Some people pour the fresh juice on their skin to treat burns. The oil made from ginger is sometimes applied to the skin to relieve pain. For instance, Ginger extract is also applied to the skin to prevent insect bites. In foods and beverages, ginger is used as a flavoring agent. In manufacturing, ginger is used as for fragrance in soaps and cosmetics. One of the chemicals in ginger is also used as an ingredient in laxative, anti-gas, and antacid medications.
Turmeric (Curcuma longa)
Turmeric features oblong leaves and funnel-shaped, dull-yellow flowers. The rhizome – yellowish on the outside and brilliant orange on the inside – is dried and powdered to yield the spice. From a taste point of view it is bitter, pungent and somewhat earthy in flavor. For both mustard and curry turmeric is a primary ingredient. Turmeric is used to treat jaundice, hepatitis, digestive disorders and inflammatory conditions.
Nutrients in Turmeric
Turmeric is a source of dietary fiber, vitamin A, vitamin C, vitamin B6, niacin, manganese, iron, potassium, magnesium, omega 3 fatty acids, omega 6 fatty acids and phytosterols.

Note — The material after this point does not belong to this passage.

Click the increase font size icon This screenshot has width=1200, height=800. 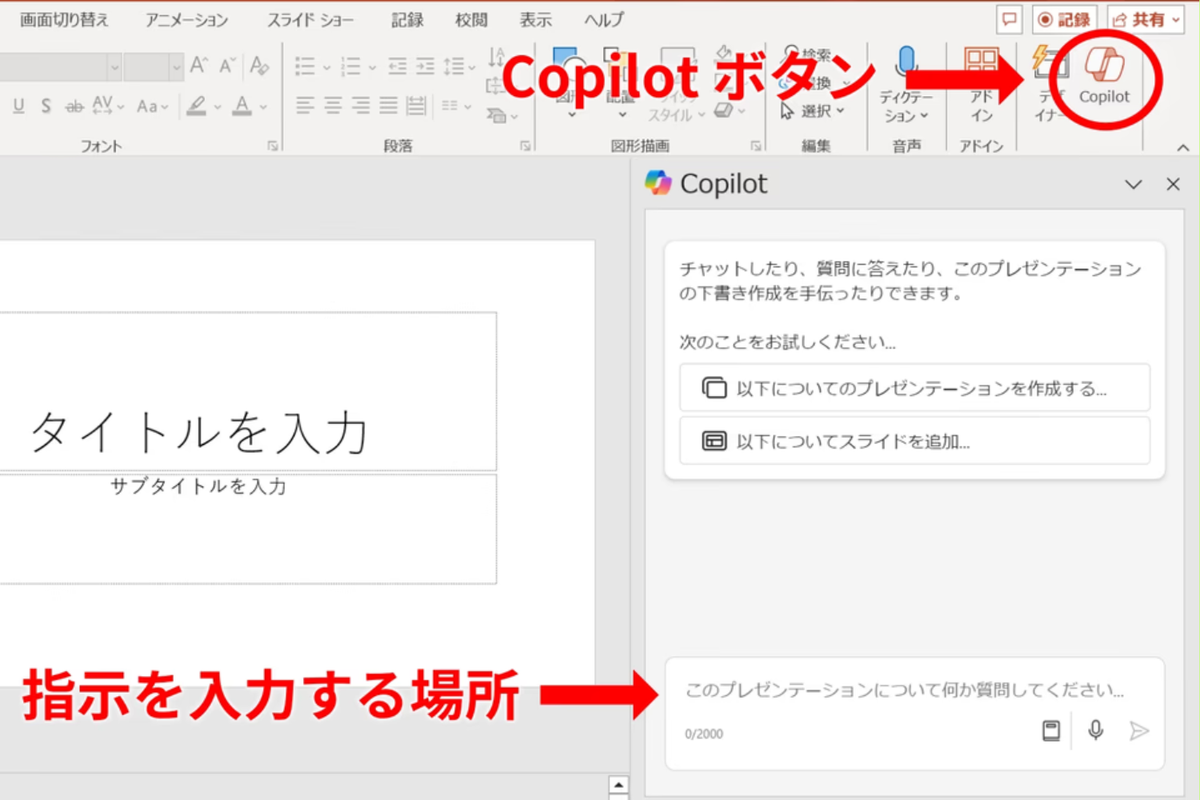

Curcumin has been shown to exhibit antioxidant, anti-inflammatory, antiviral, antibacterial, antifungal, and anticancer activities. Therefore, Turmeric has a huge potential against various malignant diseases and diabetes. In addition, allergies, arthritis, Alzheimer’s disease, and other chronic illnesses (Advanced Experimental Medical Biology).